I waited for Stevens to return from his mission, packing my stuff together and dumping what I could from what little pack material I had. The mountain was steep and the company was going to go up the slope hard and fast. There was no other way, and I and every Marine there was supposedly in shape and trained for just that kind of a challenge.

Fusner’s little transistor radio suddenly blossomed alive. Brother John and his soothing voice from Nha Trang came out of the tinny little speaker like poured molasses. The first song of the day was by a group fittingly called Truth. And then the song began. “In the year twenty-five twenty-five, if man is still alive, if woman can survive…”

The song’s lyrics had some strange bite to it and it was a bite from an unlikely glum future. I didn’t care. Any future was fine by me.

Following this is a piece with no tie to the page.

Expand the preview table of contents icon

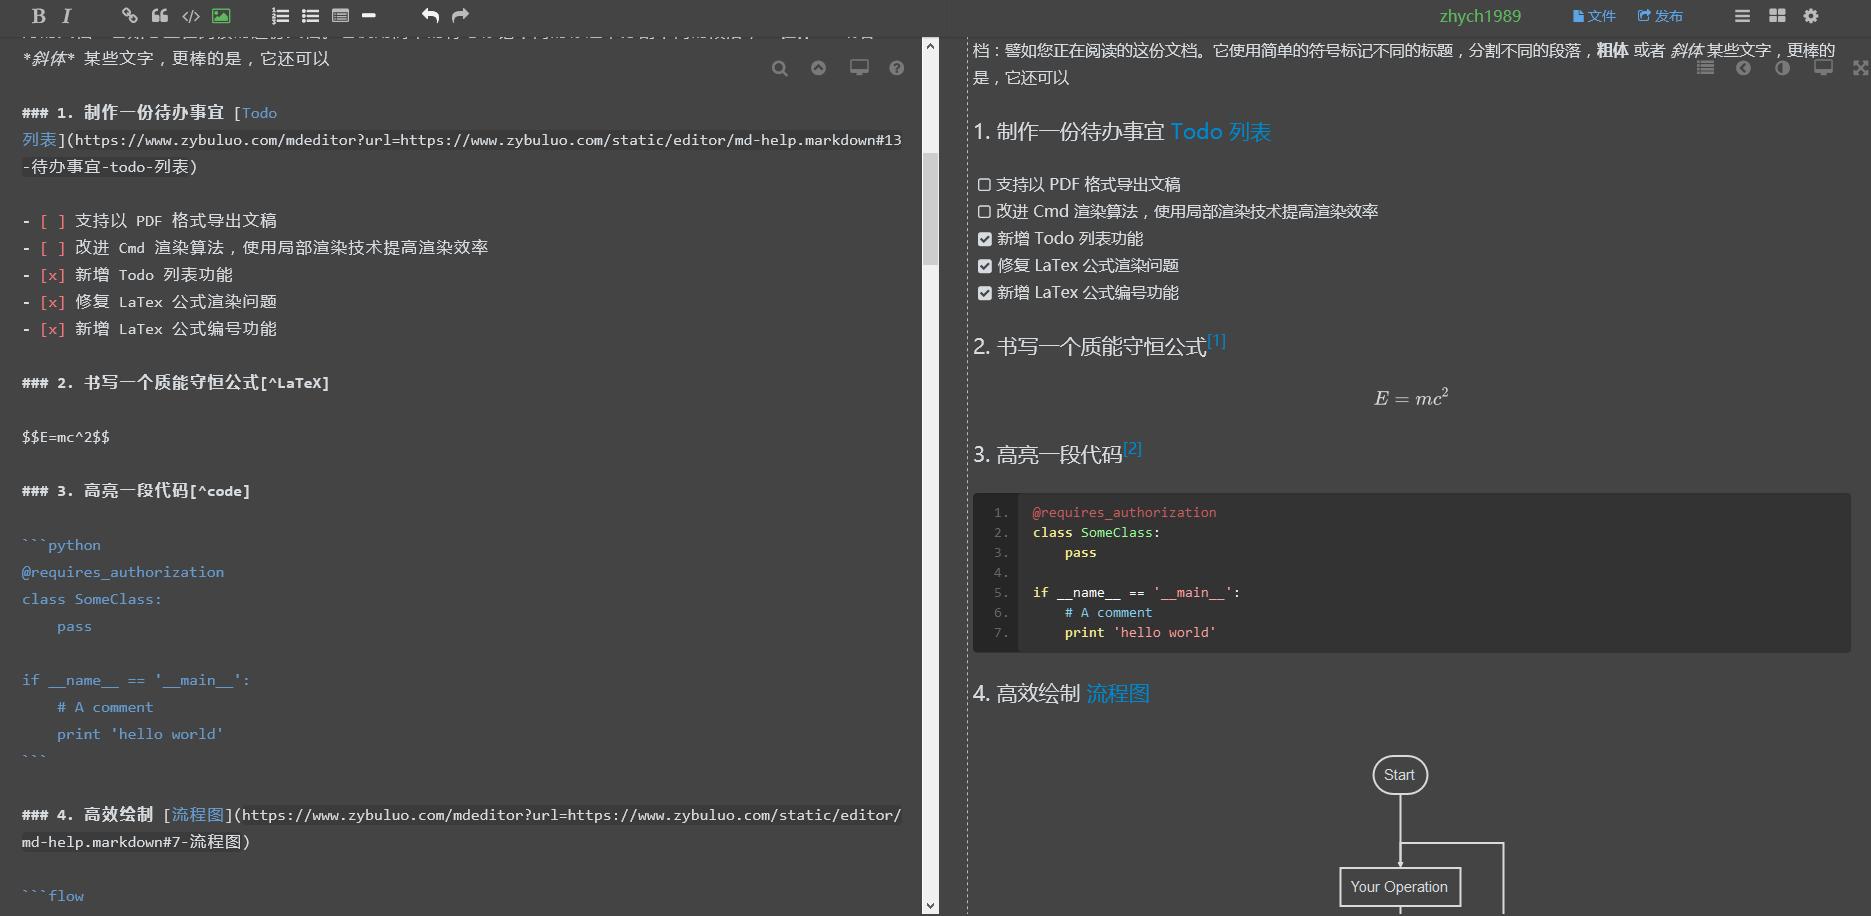pos(1706,68)
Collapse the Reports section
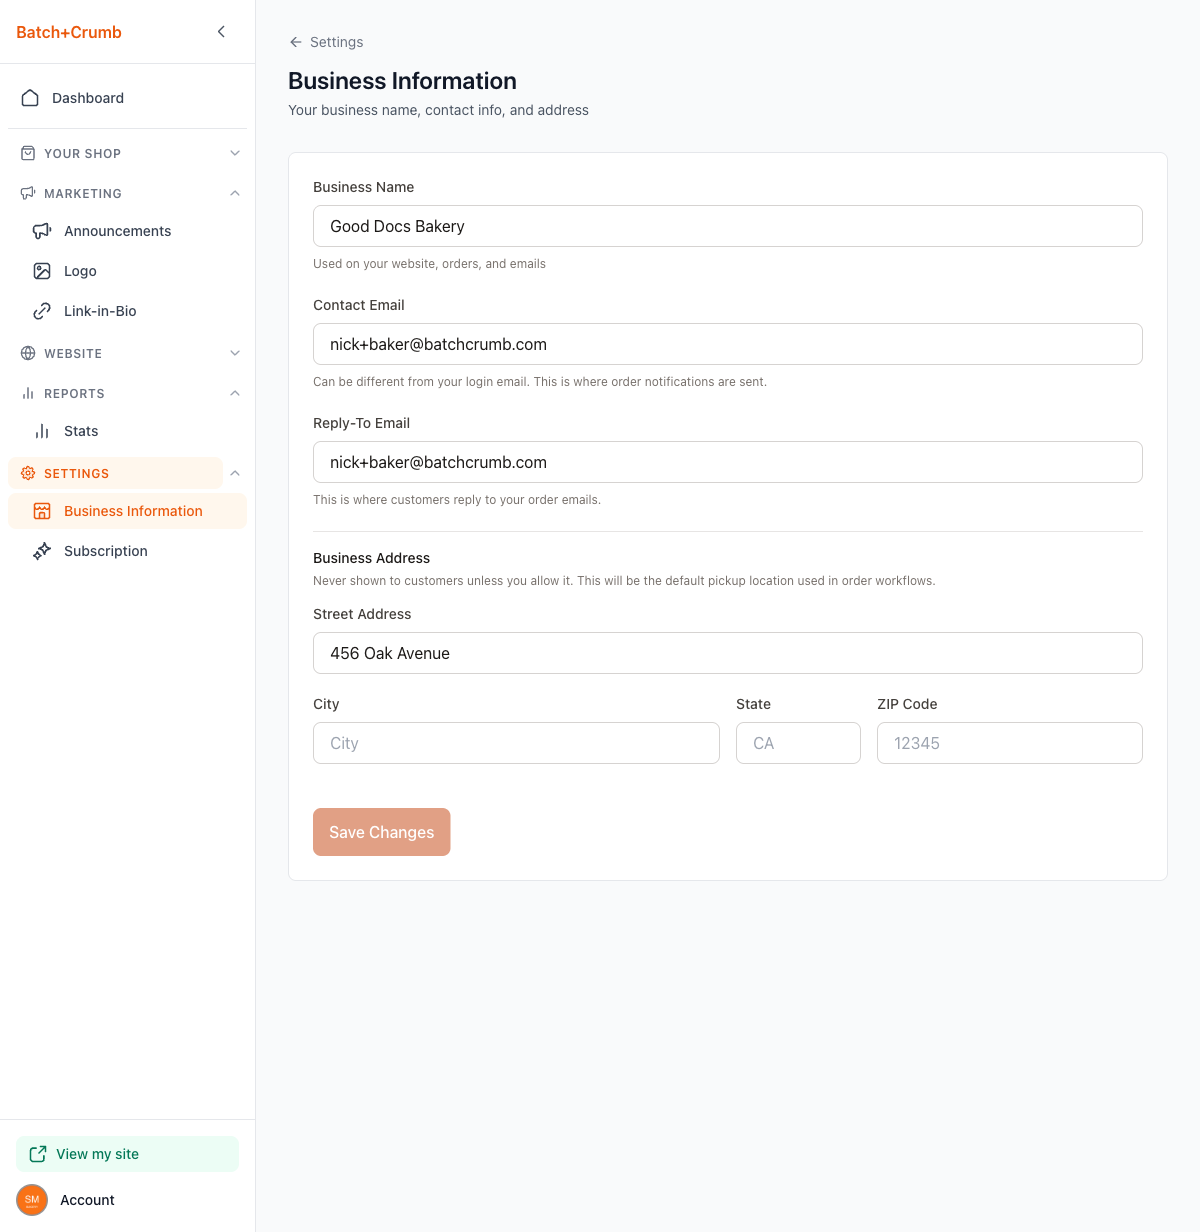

When Stevens and Nguyen didn’t return, and after waiting for what I thought was long enough, I executed the fire command with the battery, figuring anyone who hadn’t got the word would figure it out when the shells screamed in so close to the ground. Less than two minutes later the usual “Shot, over,” radio message came in, and in seconds the “Splash, over.”

There was no screaming of shells overhead because the company was no longer under the gun target line. A crumping series of explosions indicated that the shells had landed. It took me a few seconds to figure out that Russ had decided to hit the peak before rolling another zone or two down the slope in our direction.